Kyndryl can lodge an objection and subsequently appeal to the Rotterdam District Court, with further appeal to the Trade and Industry Appeals Tribunal (CBb). The question is whether they will do so. If the decision rests on the governance problems, Kyndryl is cornered: challenging it requires publicly disputing the seriousness of precisely those problems that in the US are the subject of a securities class action and an SEC investigation. The fact that an earlier ban under the Vifo Act was converted into conditional approval following objection shows that the instrument is not unassailable, but that case presumably did not involve a company with comparable internal turmoil.
If proceedings are pursued, the case is potentially landmark. As a court of last instance, the CBb is in principle obliged to refer preliminary questions to the Court of Justice. Solvinity/Kyndryl would then become the first case in which the Court rules on national investment blockades in digital infrastructure.
The Solvinity ban is understandable. It is also legally vulnerable — regardless of which ground the BTI has chosen.
The WOZT is written for scenarios in which a sanctioned entity or an identifiable instrument of a state acquires control over telecommunications infrastructure. Not for a jurisdictional conflict inherent in the American legal system that applies to every American company. Not for a governance crisis at a specific acquiring party. And certainly not for the broader question that is actually at stake: how do you organise the digital sovereignty of a continent that has outsourced its government infrastructure to companies subject to the laws of third countries?

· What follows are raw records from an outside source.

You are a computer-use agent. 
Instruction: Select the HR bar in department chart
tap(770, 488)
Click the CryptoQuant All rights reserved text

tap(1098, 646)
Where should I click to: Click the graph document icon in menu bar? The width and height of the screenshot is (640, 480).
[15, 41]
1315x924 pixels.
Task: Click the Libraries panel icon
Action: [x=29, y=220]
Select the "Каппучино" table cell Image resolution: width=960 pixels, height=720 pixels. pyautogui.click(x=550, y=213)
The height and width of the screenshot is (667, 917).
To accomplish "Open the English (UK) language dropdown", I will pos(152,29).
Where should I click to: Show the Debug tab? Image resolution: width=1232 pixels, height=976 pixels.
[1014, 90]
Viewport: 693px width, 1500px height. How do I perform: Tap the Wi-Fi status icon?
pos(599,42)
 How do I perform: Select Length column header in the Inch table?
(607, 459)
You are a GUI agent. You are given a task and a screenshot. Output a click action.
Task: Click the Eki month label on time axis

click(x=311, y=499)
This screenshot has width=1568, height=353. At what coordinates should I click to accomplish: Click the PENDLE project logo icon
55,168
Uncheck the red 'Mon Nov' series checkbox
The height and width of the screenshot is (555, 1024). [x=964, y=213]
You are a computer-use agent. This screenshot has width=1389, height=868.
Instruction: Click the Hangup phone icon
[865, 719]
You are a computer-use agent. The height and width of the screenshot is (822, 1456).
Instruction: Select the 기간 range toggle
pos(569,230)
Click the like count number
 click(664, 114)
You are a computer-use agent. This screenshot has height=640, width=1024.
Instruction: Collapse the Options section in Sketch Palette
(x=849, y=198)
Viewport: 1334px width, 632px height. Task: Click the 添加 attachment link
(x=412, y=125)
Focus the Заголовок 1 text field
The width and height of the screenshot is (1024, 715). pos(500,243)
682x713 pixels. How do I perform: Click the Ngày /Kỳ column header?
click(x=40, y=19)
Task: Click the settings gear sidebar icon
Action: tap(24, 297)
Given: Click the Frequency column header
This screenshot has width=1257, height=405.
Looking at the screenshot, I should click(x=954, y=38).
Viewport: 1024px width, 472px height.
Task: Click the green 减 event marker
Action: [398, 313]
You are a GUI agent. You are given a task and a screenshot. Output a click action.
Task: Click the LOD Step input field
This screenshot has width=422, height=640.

That question is not answered with an ad hoc takeover ban. It is answered with a framework that sets requirements for every company that manages European government infrastructure, regardless of nationality. The revised EU FDI Screening Regulation is a step in that direction, but it is not yet in force.
Until then, the Netherlands is left with a decision whose legal sustainability depends on a reasoning that no one (yet) can see. The reflex to applaud that decision as a sovereignty win is understandable. But a takeover ban that fails in court delivers the opposite of sovereignty: it proves that we cannot get it right legally. It is high time for a law that does.
[1] DigiD (Digitale Identiteit) is the Dutch government's official online login system, used by citizens and residents to securely access government, healthcare, and education services in the Netherlands.